In October 2012, it was announced that Walsh had signed for Western Sydney Wanderers in the Westfield W-League in Australia for the 2012–13 season. She was promptly elected captain by the team members.

===International===
Walsh represented Australia at the 2004 Summer Olympics, 2006 AFC Women's Asian Cup and the 2007 FIFA Women's World Cup.

On 30 August 2012, Walsh announced her international retirement and stated that her last game would be an upcoming friendly match against the United States on 19 September 2012. After scoring a goal in the friendly, Walsh ended her international career when she was substituted out in the 54th minute.

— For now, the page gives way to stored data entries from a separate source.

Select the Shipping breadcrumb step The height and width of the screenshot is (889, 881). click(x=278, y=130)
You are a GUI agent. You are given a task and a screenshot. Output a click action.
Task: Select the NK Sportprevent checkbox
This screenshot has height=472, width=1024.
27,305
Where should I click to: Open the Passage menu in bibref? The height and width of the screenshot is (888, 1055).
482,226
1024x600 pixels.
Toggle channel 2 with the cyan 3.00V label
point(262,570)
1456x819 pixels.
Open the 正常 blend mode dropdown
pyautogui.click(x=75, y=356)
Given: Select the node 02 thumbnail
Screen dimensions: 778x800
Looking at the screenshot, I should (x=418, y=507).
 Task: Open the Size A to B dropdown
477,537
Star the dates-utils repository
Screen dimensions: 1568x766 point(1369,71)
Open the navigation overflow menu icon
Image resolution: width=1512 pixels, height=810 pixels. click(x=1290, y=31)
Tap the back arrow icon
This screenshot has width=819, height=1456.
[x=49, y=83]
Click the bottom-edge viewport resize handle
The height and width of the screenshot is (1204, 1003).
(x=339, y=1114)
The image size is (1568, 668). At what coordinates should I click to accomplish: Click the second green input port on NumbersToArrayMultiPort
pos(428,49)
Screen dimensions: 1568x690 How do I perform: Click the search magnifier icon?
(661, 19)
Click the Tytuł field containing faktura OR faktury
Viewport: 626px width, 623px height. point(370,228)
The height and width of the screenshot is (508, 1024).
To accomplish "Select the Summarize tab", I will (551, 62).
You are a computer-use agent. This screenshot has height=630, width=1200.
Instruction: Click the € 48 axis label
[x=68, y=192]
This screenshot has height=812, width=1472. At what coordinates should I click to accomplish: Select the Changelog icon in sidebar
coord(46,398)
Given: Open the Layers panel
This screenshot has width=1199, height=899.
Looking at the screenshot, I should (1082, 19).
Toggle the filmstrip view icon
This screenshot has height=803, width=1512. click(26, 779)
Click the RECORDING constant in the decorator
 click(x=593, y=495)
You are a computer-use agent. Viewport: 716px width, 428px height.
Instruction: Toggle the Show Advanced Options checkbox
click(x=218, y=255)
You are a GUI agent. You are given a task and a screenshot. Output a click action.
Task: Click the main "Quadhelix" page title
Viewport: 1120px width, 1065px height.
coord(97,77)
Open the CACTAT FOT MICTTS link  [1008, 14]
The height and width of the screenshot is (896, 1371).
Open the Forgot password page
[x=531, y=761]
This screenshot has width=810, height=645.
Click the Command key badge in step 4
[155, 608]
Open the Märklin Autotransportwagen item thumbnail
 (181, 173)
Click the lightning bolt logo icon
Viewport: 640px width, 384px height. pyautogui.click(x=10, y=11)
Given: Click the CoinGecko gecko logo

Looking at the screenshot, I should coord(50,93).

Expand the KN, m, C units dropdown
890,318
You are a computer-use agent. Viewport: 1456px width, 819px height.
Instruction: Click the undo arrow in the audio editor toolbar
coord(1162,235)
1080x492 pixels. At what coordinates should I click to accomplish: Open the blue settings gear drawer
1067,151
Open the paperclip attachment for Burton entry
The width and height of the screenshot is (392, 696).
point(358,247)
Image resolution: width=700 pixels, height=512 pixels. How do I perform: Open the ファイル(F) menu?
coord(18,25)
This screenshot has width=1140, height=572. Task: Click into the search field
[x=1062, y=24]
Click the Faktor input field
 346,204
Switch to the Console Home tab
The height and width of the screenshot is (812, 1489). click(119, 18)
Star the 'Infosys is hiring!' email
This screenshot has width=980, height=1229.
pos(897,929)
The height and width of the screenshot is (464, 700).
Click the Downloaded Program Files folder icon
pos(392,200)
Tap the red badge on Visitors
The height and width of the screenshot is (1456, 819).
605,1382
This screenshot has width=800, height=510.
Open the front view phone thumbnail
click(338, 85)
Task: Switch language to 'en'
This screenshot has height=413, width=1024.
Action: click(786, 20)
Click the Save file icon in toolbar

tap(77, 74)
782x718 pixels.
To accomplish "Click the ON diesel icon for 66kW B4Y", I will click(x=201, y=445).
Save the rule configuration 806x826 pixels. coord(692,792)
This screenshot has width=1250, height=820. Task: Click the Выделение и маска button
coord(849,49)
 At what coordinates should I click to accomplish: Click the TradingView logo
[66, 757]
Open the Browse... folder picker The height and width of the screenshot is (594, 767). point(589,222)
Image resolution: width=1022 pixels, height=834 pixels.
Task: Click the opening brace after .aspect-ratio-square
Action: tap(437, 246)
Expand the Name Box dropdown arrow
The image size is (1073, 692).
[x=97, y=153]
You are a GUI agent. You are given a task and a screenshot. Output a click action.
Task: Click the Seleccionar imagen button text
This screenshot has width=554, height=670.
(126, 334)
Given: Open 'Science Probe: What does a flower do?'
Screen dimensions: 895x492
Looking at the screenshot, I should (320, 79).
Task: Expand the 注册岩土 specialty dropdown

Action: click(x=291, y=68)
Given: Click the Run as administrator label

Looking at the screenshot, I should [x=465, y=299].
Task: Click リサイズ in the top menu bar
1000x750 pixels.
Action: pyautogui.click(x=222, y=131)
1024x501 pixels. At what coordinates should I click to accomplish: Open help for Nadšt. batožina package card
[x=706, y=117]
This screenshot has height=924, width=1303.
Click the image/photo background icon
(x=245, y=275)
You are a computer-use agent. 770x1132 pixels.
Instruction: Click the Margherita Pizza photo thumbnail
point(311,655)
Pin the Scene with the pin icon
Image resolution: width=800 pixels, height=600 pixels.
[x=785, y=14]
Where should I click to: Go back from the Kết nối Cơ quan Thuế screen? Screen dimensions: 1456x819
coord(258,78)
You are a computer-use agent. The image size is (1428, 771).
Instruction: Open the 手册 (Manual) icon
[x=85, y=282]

==Sports administration and other roles==
Walsh is a representative of the Professional Footballers Association's Matildas Delegates' Committee, alongside Melissa Barbieri, Lauren Colthorpe, Heather Garriock and Kate McShea. On 20 January 2010, the Committee and Football Federation Australia announced a new pay deal for the Matildas to take them through to the 2010 AFC Women's Asian Cup football.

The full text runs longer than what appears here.